Nick Miles, from East Sussex-based tour operator Rpm90, now in its third year of organising cycle tours, said that while trips to sample the iconic climbs of the Alps and Pyrenees were likely to remain popular, increasing numbers of his customers were riding the hills of Tuscany – l’Eroica country.
“High-level cyclists”, with the necessary fitness levels to make the most of the iconic roads of France and Italy when they arrive, continue to fuel the interest in cycling-specific holidays, he believes. “It’s nice to see that there’s an investment in the sport at the higher level, but it’s not just people who want the nice bike, but they are fit enough to ride it and doing well in the sport.” The characterisation of cycling’s newest cohort as having “all the gear and no idea” is inaccurate, he says.
Saskia Welch from Bike Breaks: Girona Cycle Centre said that climate – the terrible weather in Britain and the almost year-round dry roads of destinations like Girona – provides a powerful incentive for UK cyclists to seek more encouraging conditions than those of home in which to train. “Training in the weather in the UK is challenging,” she says. “You have to wear your whole wardrobe to go out. It’s a bigger step to go out and train. In Girona, it’s sunny and you just want to go out and ride your bike.”

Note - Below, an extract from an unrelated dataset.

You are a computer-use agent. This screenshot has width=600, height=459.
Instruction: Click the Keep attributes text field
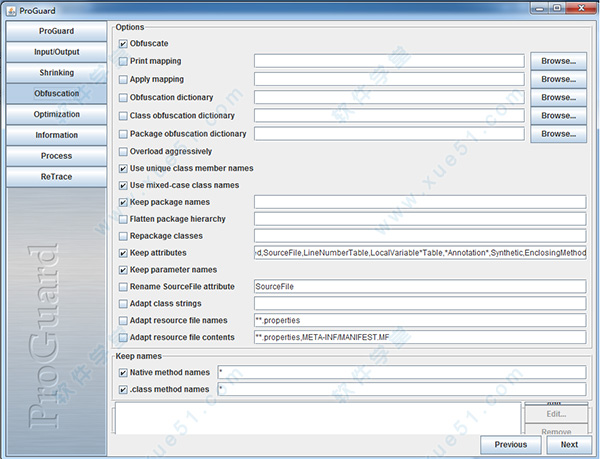pyautogui.click(x=419, y=254)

Countries like France, Spain, and Italy – cycling’s heartlands – have not been slow to recognise the enormous growth in the popularity of the sport in the UK. This June, Girona will close the roads of its medieval town centre for a ‘nocturne’ ride in which cyclists will ride in safety at night on traffic-free roads before a gran fondo event the following day. Neither have companies in the UK been slow to tailor foreign breaks to meet the needs of cyclists from our own blighted shores. The continued harsh winters suffered by the UK are unlikely to slow demand any time soon.